Etienne Leroux
Quick Facts
Biography
Etienne Leroux (13 June 1922 – 30 December 1989) was anAfrikaans writer and a member of the South African Sestigers literary movement.
Early life and career
Etienne Leroux was born in Oudtshoorn in the Western Cape on 13 June 1922 as Stephanus Petrus Daniël le Roux, son of S.P. Le Roux, a South African Minister of Agriculture. He studied Law at Stellenbosch University (BA, LLB) and worked for a short time at a solicitor's office in Bloemfontein. From 1946 he farmed and lived as a writer on his farm in the Koffiefontein district. Etienne was a scholar at Grey College Bloemfontein where he matriculated.
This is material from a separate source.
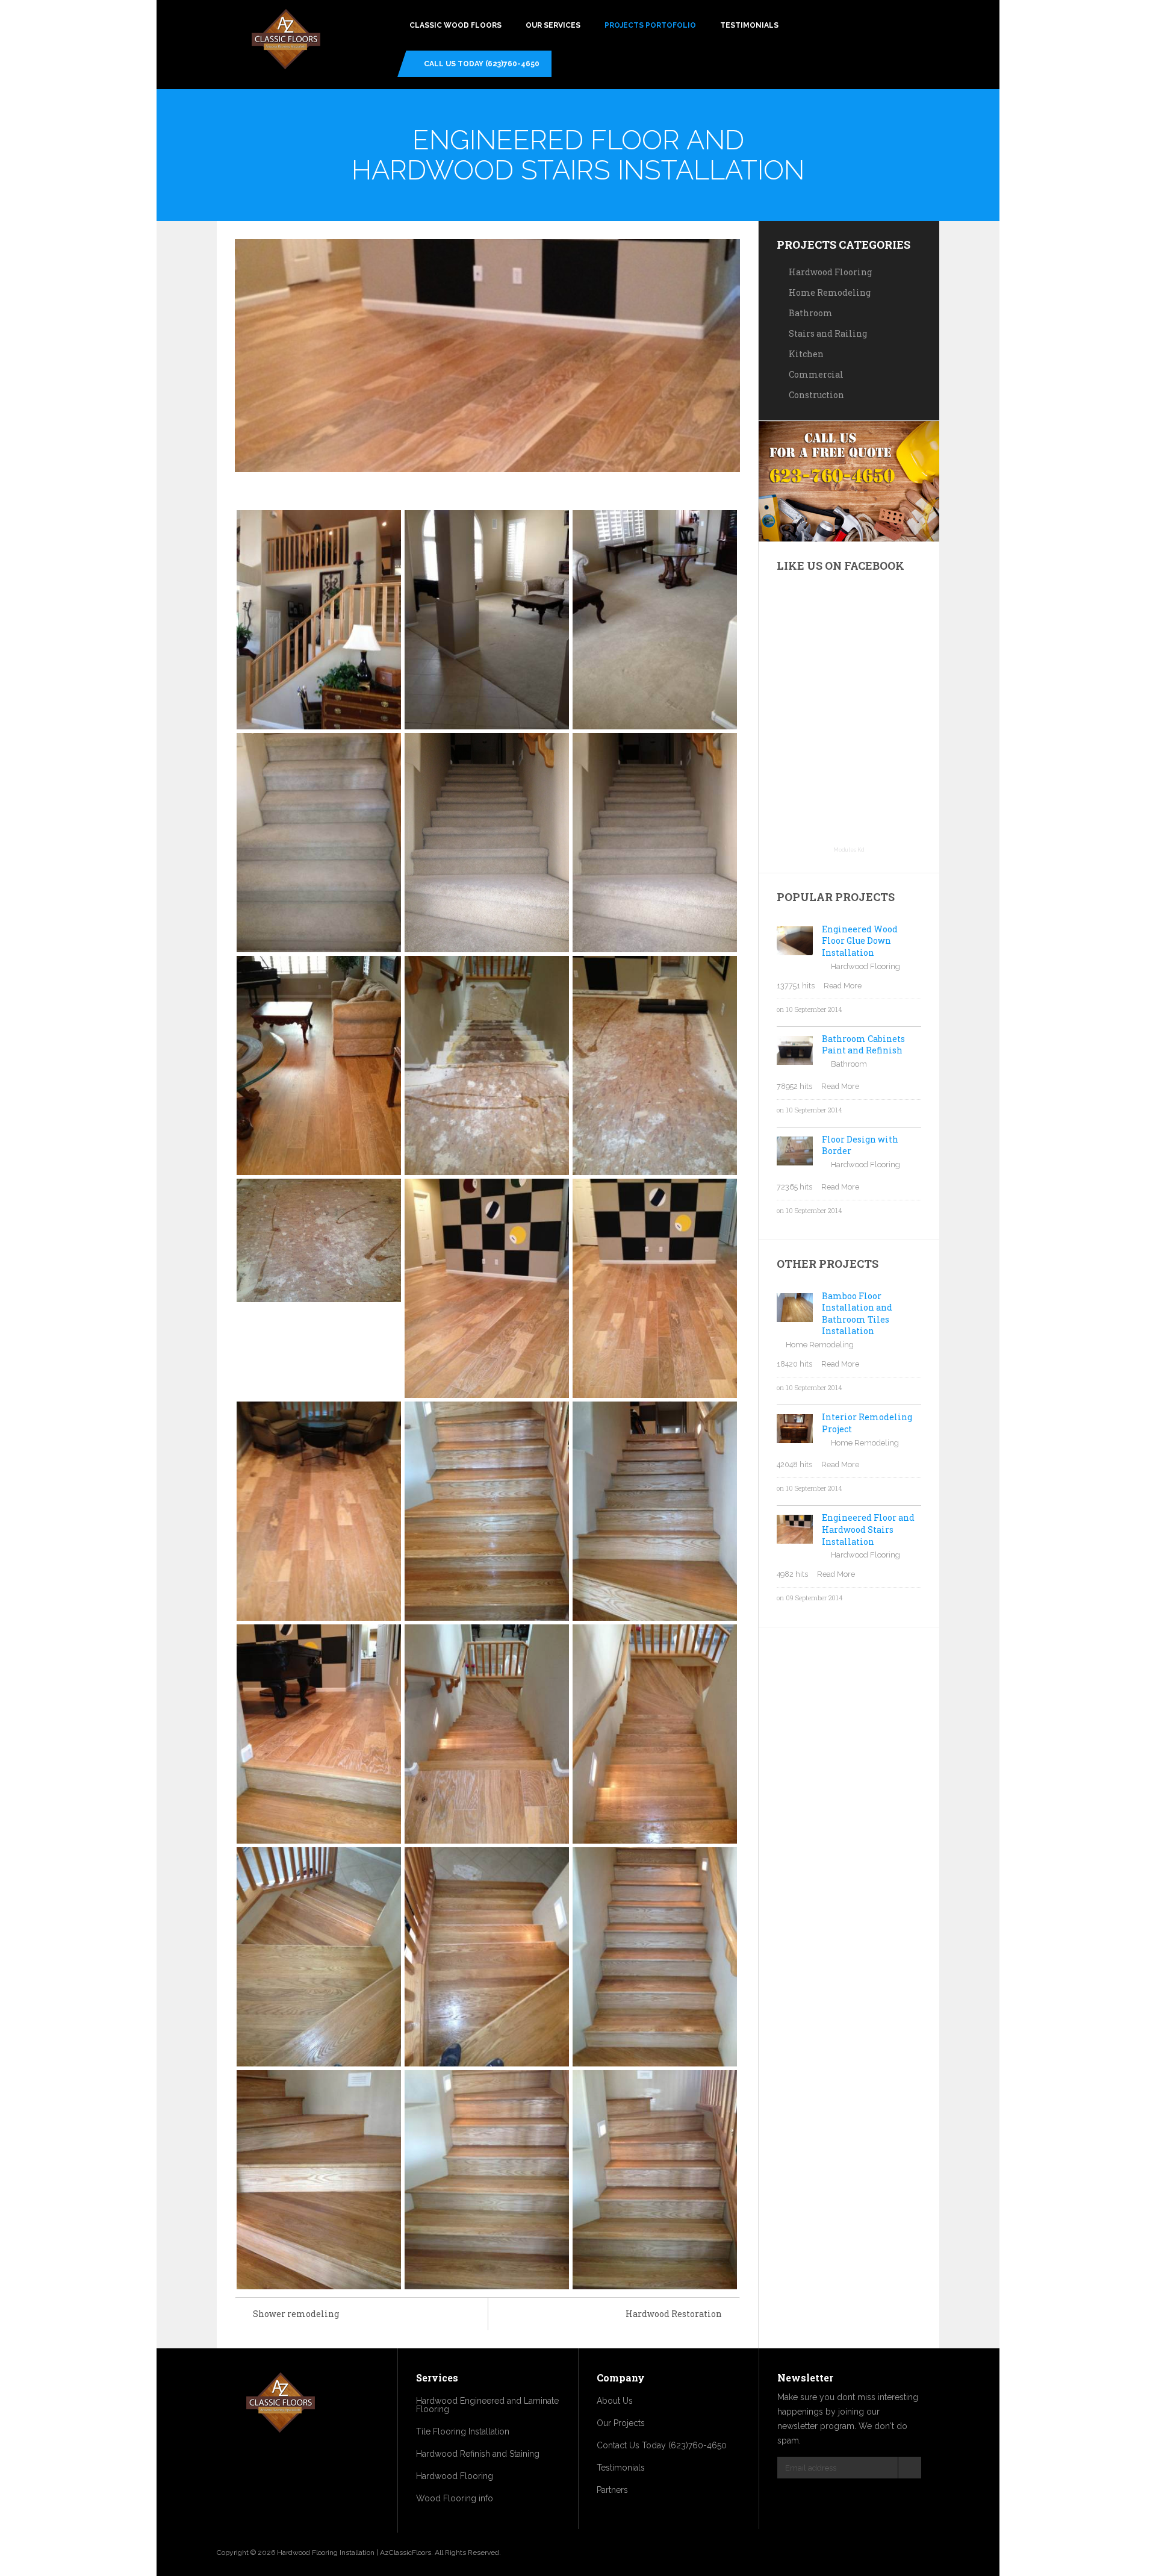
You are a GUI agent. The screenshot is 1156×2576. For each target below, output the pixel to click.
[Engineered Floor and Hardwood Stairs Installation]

His 1968 Een vir Azazel (One for Azazel in Afrikaans) was translated into English as One for the Devil, and makes use of the Azazel myth.
He died on 30 December 1989, and was buried at the family church yard of Wamakersdrift, of which his farm formed part.
Graham Greene wrote: "His audience will be the audience that only a good writer can merit, an audience which assembles slowly in ones and twos ... the rumour spreads that here an addition will be found to the literature of our time."
Awards
- Hertzog Prize for prose for Sewe dae by die Silbersteins, 1964
- Hertzog Prize for Prose for Magersfontein, O Magersfontein!, 1976 and CNA Literary Award
- CNA Literary Award for Een vir Azazel
List of works
- Die eerste lewe van Colet, 1955
- Hilaria, 1957
- Die mugu, 1959
- Sewe dae by die Silbersteins, 1962
- Een vir Azazel, 1964
- Die derde oog, 1966
- 1844, 1967
- Isis, Isis, Isis, 1969
- Na'va, 1972
- Magersfontein, o Magersfontein!, 1976
- Onse Hymie, 1982
- Die Silberstein-trilogie, 1984 (appeared at Penguin as: To a dubious salvation)
Etienne Leroux. Die eerste siklus. Die eerste lewe van Colet - Hilaria - Die mugu.
A biography of Etienne Leroux, by the respected biographer of Afrikaans writers, John Christoffel Kannemeyer, was published in July 2008.
Selected publications
- Seven days at the Silbersteins Translated by Charles Eglington. Boston, Houghton Mifflin, 1964.
- One for the Devil Translated by Charles Eglington. Boston, Houghton Mifflin, 1968.
- The Third Eye Translated by Amy Starke. Boston, Houghton Mifflin, 1969.
- 18/44 Translated by Cassandra Perrey. Boston, Houghton Mifflin, 1972.
- To a dubious salvation: a trilogy of fantastical novels Penguin, 1972.
- Magersfontein, O Magersfontein! Translated by Ninon Roets. Hutchinson, 1983.